Separate from compensating for travel time, employers must also address the reimbursement of expenses incurred by employees during business travel. These expenses cover the actual costs associated with the trip, ensuring employees are not financially burdened. Common reimbursable expenses include mileage for personal vehicle use, lodging, meals, and incidental costs such as parking fees or tolls.
Employers utilize several methods for expense reimbursement. One common approach is actual expense reimbursement, where employees submit receipts for all costs incurred and are reimbursed for the exact amounts. Another method involves per diem allowances, which provide a set amount for daily expenses, such as meals and incidentals, without requiring detailed receipts, often based on established IRS per diem rates.
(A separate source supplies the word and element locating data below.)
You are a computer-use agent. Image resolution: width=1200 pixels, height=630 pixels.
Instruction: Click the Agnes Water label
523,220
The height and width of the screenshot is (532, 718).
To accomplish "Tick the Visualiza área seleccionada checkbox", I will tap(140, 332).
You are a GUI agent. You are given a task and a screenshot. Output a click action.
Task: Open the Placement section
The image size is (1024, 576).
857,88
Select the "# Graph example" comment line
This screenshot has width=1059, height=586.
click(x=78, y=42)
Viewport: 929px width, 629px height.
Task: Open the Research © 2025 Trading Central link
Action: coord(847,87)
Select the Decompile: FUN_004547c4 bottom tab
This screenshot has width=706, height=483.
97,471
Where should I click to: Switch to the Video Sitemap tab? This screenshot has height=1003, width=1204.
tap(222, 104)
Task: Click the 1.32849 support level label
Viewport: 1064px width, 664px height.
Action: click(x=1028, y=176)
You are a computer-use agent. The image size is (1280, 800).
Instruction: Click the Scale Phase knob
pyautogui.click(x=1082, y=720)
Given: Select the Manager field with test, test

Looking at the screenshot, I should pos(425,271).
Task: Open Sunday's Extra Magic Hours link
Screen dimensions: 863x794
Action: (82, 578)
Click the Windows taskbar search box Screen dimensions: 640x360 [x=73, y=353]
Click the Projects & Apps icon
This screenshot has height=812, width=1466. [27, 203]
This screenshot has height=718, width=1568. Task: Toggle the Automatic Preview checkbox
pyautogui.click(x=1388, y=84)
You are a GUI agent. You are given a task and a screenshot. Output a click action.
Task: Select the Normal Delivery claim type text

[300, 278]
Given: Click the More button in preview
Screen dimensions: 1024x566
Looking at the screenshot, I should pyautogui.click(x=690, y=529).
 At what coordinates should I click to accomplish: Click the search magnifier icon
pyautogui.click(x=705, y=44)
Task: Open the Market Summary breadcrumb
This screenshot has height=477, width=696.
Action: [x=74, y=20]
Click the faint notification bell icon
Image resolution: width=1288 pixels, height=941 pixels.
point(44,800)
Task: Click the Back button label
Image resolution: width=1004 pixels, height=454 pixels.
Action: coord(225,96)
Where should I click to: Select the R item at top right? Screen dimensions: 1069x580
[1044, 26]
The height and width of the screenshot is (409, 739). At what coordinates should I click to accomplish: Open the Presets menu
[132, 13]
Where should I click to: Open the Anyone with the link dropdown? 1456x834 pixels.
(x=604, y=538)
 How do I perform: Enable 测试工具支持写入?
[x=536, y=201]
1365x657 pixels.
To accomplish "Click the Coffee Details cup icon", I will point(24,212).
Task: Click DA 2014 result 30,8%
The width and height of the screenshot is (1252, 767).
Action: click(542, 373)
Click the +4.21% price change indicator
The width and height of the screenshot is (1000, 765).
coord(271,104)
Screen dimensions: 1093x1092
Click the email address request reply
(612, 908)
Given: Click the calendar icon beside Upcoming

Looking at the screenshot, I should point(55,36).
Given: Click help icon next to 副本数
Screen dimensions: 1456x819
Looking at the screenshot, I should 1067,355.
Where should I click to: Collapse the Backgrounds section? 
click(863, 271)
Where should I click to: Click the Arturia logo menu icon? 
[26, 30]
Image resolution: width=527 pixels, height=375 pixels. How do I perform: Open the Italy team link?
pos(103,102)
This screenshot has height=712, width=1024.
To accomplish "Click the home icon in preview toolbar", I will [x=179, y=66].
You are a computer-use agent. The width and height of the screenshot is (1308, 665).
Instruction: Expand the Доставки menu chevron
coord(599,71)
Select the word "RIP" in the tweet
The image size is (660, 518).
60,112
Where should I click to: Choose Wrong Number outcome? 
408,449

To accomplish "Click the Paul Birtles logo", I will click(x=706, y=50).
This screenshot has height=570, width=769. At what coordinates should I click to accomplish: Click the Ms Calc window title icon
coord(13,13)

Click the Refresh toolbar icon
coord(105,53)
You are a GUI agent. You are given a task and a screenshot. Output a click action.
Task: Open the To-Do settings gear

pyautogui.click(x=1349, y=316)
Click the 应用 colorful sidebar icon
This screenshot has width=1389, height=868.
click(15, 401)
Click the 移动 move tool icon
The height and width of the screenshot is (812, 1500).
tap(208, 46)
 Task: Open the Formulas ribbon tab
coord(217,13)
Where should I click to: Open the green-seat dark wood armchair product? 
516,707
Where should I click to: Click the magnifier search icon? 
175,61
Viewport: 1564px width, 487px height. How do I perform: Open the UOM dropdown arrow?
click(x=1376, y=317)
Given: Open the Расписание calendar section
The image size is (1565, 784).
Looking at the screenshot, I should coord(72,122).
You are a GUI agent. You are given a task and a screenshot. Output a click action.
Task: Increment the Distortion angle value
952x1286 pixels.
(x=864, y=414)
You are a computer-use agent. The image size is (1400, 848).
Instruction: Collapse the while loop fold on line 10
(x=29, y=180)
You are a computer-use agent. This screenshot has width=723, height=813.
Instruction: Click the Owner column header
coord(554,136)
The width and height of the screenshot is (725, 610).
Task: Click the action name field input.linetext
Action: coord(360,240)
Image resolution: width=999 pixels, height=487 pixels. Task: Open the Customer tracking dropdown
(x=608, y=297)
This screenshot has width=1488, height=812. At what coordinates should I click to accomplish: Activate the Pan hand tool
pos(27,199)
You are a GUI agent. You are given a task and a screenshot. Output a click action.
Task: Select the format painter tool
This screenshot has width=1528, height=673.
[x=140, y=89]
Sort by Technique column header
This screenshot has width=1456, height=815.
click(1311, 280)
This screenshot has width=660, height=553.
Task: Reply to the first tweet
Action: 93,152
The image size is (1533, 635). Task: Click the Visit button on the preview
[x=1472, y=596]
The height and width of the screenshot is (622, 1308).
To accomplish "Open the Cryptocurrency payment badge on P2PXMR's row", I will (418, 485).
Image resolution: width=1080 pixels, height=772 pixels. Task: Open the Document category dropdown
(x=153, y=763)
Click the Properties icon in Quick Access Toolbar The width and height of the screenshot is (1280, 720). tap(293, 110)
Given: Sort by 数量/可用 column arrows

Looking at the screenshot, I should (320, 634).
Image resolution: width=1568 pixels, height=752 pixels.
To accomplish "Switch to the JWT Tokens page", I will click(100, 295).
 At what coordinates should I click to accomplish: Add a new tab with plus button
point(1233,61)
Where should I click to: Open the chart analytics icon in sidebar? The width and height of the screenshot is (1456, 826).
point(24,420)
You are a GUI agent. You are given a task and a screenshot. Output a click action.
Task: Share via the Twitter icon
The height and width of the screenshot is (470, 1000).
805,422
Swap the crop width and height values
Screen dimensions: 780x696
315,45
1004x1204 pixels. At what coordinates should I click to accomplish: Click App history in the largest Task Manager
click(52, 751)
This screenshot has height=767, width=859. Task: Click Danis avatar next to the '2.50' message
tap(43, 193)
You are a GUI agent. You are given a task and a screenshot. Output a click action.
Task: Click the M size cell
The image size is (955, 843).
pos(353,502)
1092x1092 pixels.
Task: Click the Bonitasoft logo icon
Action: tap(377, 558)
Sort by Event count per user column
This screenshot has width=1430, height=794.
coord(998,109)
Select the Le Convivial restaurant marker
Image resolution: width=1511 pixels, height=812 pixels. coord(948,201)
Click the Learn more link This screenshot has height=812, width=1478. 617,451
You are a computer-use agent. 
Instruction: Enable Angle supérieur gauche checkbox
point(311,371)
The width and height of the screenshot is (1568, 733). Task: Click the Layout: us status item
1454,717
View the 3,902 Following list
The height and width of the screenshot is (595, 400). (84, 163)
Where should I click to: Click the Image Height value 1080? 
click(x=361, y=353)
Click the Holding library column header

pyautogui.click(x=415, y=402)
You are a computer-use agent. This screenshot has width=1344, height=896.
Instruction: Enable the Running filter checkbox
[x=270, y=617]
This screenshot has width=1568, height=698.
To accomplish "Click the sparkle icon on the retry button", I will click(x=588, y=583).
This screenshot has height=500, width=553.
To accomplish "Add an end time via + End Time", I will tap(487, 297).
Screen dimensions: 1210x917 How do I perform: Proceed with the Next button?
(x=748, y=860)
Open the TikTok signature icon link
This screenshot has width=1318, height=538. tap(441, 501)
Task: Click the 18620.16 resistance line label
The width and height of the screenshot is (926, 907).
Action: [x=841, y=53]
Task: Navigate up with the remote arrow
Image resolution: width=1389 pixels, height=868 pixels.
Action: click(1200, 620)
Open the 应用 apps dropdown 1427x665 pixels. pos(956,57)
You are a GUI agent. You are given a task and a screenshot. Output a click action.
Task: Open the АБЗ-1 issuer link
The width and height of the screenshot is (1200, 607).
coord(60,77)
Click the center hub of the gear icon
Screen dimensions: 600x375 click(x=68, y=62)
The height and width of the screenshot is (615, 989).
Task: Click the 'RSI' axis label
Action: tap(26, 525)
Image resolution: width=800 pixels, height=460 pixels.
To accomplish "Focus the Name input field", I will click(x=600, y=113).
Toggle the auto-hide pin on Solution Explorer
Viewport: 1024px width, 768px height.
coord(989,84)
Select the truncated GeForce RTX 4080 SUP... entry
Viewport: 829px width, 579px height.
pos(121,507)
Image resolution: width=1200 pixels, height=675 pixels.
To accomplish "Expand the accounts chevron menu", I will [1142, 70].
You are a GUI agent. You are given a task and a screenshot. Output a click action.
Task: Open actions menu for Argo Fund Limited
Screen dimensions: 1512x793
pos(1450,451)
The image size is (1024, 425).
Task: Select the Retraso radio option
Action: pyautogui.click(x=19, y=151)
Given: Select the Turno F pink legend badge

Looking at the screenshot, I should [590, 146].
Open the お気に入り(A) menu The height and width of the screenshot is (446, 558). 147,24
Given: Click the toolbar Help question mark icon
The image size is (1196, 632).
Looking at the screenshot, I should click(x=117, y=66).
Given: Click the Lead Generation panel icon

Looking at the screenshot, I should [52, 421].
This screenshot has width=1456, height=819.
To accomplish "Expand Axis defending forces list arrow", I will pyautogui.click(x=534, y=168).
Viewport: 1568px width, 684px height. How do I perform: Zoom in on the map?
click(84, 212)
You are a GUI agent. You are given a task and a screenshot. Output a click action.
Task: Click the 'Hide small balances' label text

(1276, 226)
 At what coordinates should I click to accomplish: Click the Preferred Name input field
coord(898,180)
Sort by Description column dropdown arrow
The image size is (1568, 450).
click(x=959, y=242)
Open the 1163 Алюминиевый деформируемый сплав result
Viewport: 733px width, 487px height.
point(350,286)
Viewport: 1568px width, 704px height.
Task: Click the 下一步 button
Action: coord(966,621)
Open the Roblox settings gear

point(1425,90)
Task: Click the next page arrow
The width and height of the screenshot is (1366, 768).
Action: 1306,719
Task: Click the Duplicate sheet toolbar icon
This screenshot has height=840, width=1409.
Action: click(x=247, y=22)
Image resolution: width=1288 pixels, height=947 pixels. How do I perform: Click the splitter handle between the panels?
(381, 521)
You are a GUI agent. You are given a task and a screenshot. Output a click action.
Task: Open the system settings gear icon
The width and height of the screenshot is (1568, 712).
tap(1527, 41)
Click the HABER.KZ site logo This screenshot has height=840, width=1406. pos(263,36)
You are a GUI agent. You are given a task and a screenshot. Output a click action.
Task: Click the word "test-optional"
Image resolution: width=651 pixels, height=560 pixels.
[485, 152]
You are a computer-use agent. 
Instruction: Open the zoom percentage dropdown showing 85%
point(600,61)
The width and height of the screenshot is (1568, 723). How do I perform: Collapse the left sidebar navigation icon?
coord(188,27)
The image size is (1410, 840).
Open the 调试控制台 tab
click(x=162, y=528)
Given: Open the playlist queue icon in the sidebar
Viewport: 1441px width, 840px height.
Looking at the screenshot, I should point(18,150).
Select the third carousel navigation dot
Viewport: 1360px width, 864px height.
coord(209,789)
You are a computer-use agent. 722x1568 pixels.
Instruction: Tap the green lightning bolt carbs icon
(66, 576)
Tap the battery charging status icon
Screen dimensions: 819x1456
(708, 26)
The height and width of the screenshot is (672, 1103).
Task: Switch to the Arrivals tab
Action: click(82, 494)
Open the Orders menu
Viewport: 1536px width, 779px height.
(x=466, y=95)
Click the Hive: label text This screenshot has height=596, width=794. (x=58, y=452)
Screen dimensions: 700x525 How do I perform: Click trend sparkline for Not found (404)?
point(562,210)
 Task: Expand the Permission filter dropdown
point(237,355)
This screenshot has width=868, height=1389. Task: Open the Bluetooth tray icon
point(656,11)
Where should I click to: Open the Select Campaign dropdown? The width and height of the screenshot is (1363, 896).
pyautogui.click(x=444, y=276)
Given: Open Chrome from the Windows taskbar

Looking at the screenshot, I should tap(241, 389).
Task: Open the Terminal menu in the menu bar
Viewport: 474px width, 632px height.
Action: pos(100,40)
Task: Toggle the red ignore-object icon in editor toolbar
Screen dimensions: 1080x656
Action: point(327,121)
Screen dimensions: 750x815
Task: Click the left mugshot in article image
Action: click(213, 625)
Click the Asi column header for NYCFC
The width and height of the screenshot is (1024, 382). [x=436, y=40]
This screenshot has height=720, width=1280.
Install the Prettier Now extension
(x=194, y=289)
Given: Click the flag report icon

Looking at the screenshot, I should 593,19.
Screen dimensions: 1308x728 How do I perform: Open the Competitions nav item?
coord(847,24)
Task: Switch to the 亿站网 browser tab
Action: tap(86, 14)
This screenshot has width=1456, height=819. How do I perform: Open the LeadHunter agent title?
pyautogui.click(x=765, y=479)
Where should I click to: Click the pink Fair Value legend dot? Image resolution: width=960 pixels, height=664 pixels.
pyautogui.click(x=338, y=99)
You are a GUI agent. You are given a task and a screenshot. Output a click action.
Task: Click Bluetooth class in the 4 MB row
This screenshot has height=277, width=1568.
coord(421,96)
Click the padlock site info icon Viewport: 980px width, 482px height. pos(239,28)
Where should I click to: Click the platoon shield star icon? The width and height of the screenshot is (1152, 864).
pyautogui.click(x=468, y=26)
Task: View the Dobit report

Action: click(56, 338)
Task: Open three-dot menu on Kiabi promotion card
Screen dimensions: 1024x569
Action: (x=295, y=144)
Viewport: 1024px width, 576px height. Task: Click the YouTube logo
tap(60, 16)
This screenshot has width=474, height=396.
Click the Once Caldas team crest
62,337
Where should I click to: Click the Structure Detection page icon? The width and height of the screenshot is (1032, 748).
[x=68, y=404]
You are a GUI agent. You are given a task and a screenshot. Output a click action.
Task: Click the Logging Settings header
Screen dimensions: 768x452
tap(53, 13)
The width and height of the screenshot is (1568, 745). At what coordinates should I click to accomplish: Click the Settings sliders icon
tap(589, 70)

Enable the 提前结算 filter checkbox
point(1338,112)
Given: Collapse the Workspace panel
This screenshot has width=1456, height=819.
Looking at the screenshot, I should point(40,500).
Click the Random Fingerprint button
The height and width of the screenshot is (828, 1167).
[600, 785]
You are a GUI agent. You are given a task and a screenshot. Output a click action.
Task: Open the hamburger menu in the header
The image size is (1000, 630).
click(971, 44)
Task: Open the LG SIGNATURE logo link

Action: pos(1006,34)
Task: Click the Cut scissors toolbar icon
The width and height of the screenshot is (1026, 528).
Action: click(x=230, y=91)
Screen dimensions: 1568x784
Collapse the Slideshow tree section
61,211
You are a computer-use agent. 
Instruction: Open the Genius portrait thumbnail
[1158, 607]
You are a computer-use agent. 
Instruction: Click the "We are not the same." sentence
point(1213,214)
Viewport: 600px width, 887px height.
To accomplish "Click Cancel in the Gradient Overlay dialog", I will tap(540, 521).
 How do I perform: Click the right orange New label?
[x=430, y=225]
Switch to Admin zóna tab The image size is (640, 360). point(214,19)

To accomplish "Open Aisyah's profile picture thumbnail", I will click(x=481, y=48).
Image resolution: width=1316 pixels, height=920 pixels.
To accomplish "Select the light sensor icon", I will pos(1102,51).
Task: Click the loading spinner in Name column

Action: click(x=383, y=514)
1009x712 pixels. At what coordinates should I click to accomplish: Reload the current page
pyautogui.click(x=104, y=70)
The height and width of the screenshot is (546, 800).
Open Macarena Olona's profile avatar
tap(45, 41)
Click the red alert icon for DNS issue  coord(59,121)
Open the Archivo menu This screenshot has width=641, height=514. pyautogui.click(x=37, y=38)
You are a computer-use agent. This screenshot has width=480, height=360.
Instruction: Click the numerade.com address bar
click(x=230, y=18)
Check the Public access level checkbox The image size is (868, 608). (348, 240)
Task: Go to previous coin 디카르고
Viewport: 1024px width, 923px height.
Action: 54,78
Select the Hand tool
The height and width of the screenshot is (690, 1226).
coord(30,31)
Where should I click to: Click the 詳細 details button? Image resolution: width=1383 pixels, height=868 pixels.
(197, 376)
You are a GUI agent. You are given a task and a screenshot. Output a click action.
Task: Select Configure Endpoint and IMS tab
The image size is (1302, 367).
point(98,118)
For mileage, the IRS annually publishes a standard mileage rate that employers can use to reimburse employees for business use of their personal vehicles.
Establishing an accountable plan is important for both the employer and employee for tax purposes. An accountable plan requires employees to substantiate expenses with documentation, such as receipts, and to return any excess advances within a reasonable period. This ensures reimbursements are not treated as taxable income to the employee. Clear, written policies outlining reimbursable expenses, required documentation, and reimbursement procedures are important for consistency, fairness, and compliance with tax regulations.
Employers have clear legal obligations regarding travel pay, primarily under the Fair Labor Standards Act (FLSA). Adhering to FLSA requirements ensures accurate compensation of travel time and compliance with federal wage and hour laws. This includes correctly identifying compensable travel time and ensuring it is factored into the regular rate of pay for overtime calculations.
Beyond federal mandates, many states have their own wage and hour laws. These state laws can be more stringent than the FLSA, potentially requiring compensation for travel time or expense reimbursement where federal law does not. Employers must comply with both federal and applicable state regulations to avoid violations.
Accurate and detailed recordkeeping is important for all hours worked, including travel time, and for all reimbursed expenses. Employers should maintain records showing the start and end times of all compensable travel, the travel’s purpose, and detailed documentation for all expense reimbursements. These records serve as proof of compliance during audits or disputes.
Developing a comprehensive, written travel policy is an important administrative practice. Such a policy should clearly define compensable travel time, outline procedures for reporting travel hours, detail reimbursable expenses, specify required documentation, and establish approval processes. A well-defined policy provides clarity for employees and protects the employer by setting clear expectations and ensuring consistent application of compensation and reimbursement rules.